SSL Configure in Zuul in Spring boot micro services for localhost

1. Create a self-signed certificates

keytool -genkey -keyalg RSA -alias zull-proxy -keystore zull-keystore.jks -storepass zuulpass -validity 360 -keysize 2048

2. Copy zuul-proxy.jks to /resources in your zuul gateway project

3. Add following configurations in zuul gateway project application.yml file.

server:
  port: 8443
  ssl:
    enabled: true
    key-store: classpath:zuul-keystore.jks
    key-store-password: zuulpass
eureka:
  client:
    registerWithEureka: true
    fetchRegistry: true
    serviceUrl:
      defaultZone: http://localhost:8761/eureka
  instance:
    hostname: localhost
    nonSecurePortEnabled: false
    securePortEnabled: true
    securePort: ${server.port}
hystrix:
  command:
    default:
      execution:
        isolation:
          thread:
            timeoutInMilliseconds: 160000000
ribbon:
  OkToRetryOnAllOperations: true
  ReadTimeout: 5000000
  ConnectTimeout: 5000000
  MaxAutoRetries: 3
  MaxAutoRetriesNextServer: 3
  CustomSSLSocketFactoryClassName: com.netflix.http4.ssl.AcceptAllSocketFactory
  IsHostnameValidationRequired: false
  TrustStore: classpath:zuul-keystore.jks
  TrustStorePassword : zuulpass
logging:
  file: /home/user/{intermidiate_pat}/logs/zuul.log
  pattern:
    console: "%d %-5level %logger : %msg%n"
    file: "%d %-5level [%thread] %logger : %msg%n"
  level:
    com.aurora.core: DEBUG
    org.hibernate: ERROR
zuul:
  sslHostnameValidationEnabled: false
  okhttp:
    enabled: true
  host:
    connect-timeout-millis: 5000000
    socket-timeout-millis: 5000000
  ignoredServices: '*'
  routes:
    message-service:
      path: /msg/**
      serviceId: message-service
      stripPrefix: true
    ui-service:
      path: /ui/**
      serviceId: ui-service
      stripPrefix: true
    auth-service:
      path: /auth/**
      serviceId: auth-service
      stripPrefix: false
      sensitiveHeaders: 'Cookie,Set-Cookie'

4. That is it you have to do, Then start discovery server, zuul proxy server(gateway-service) and rest of the microservices.

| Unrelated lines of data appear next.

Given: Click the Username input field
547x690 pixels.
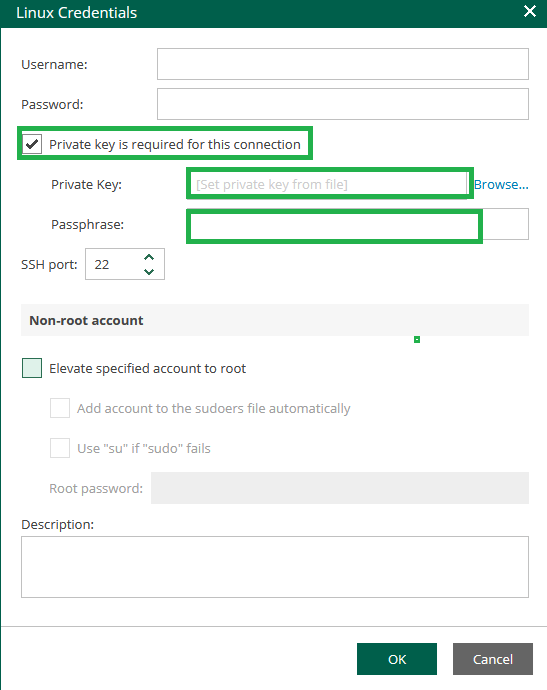Looking at the screenshot, I should click(343, 64).
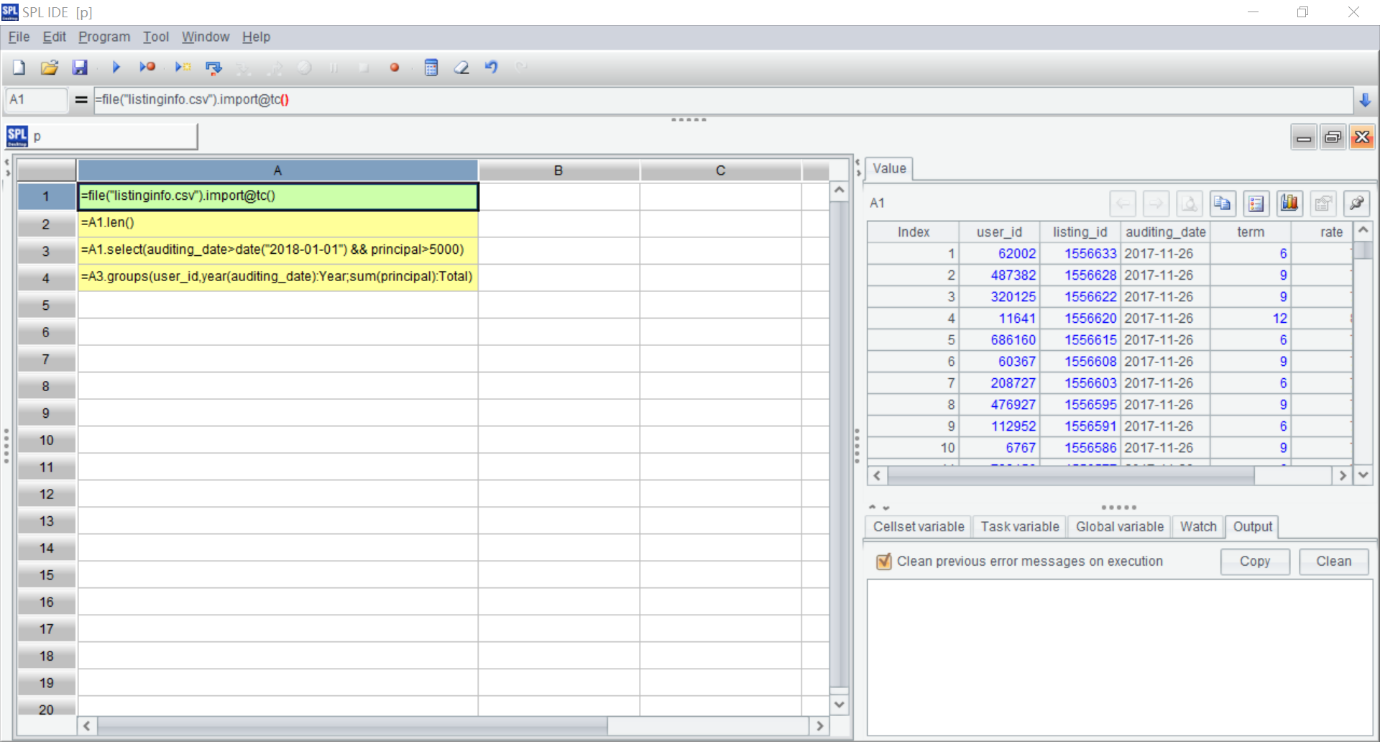Click the New file toolbar icon
Image resolution: width=1380 pixels, height=742 pixels.
pos(18,68)
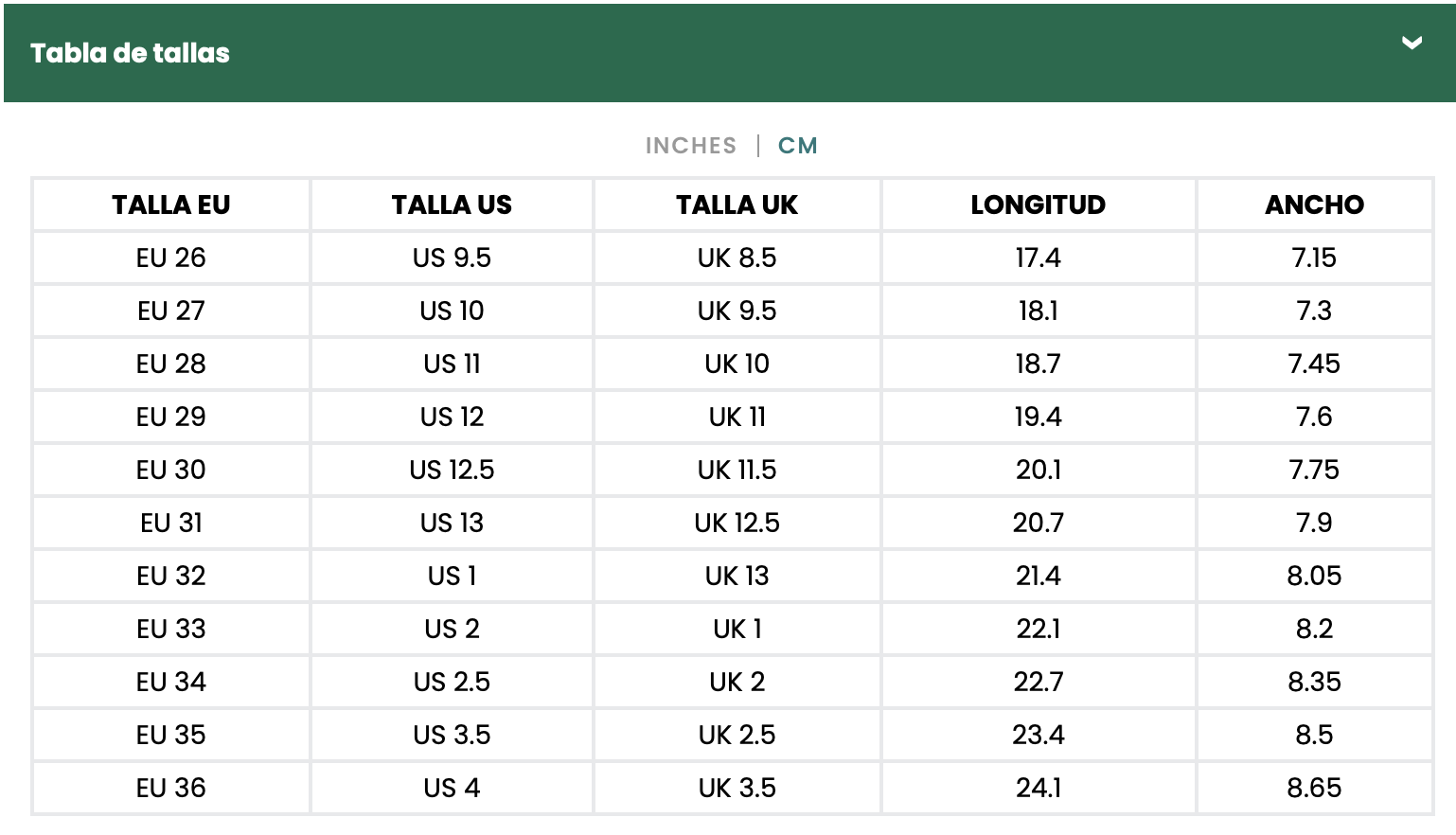Image resolution: width=1456 pixels, height=835 pixels.
Task: Click the UK 13 cell
Action: click(x=737, y=576)
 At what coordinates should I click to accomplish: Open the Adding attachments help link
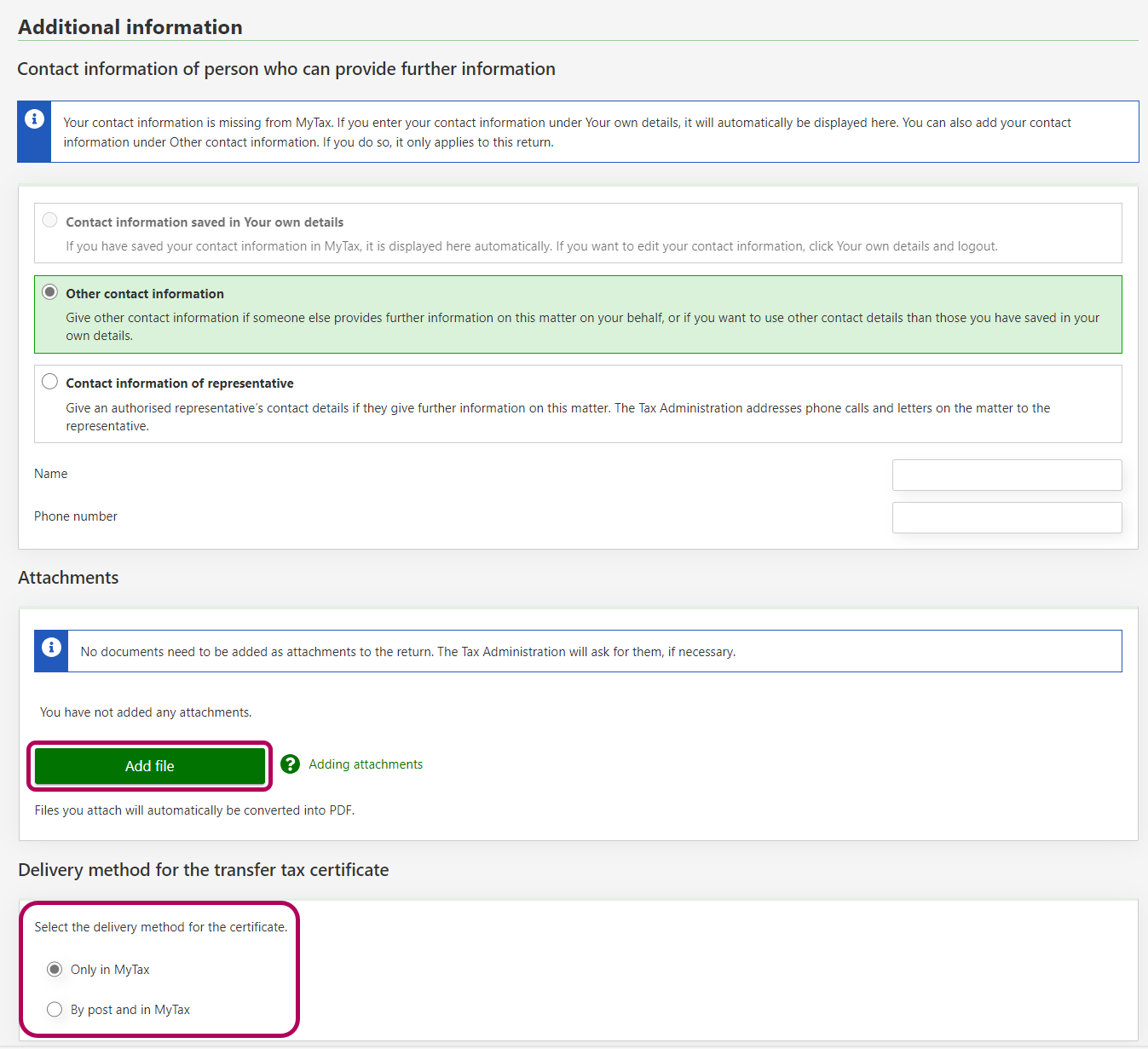click(x=366, y=764)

5. Eureka dashboard as follows. Note GATEWAY-SERVICE is referred as zuul proxy server in the article.

Eureka-dashboard with up and running micro services

6. Following image illustrate the login url of UI micro-service with SSL enable with zuul proxy routing.

UI-Service Login Page with SSL enable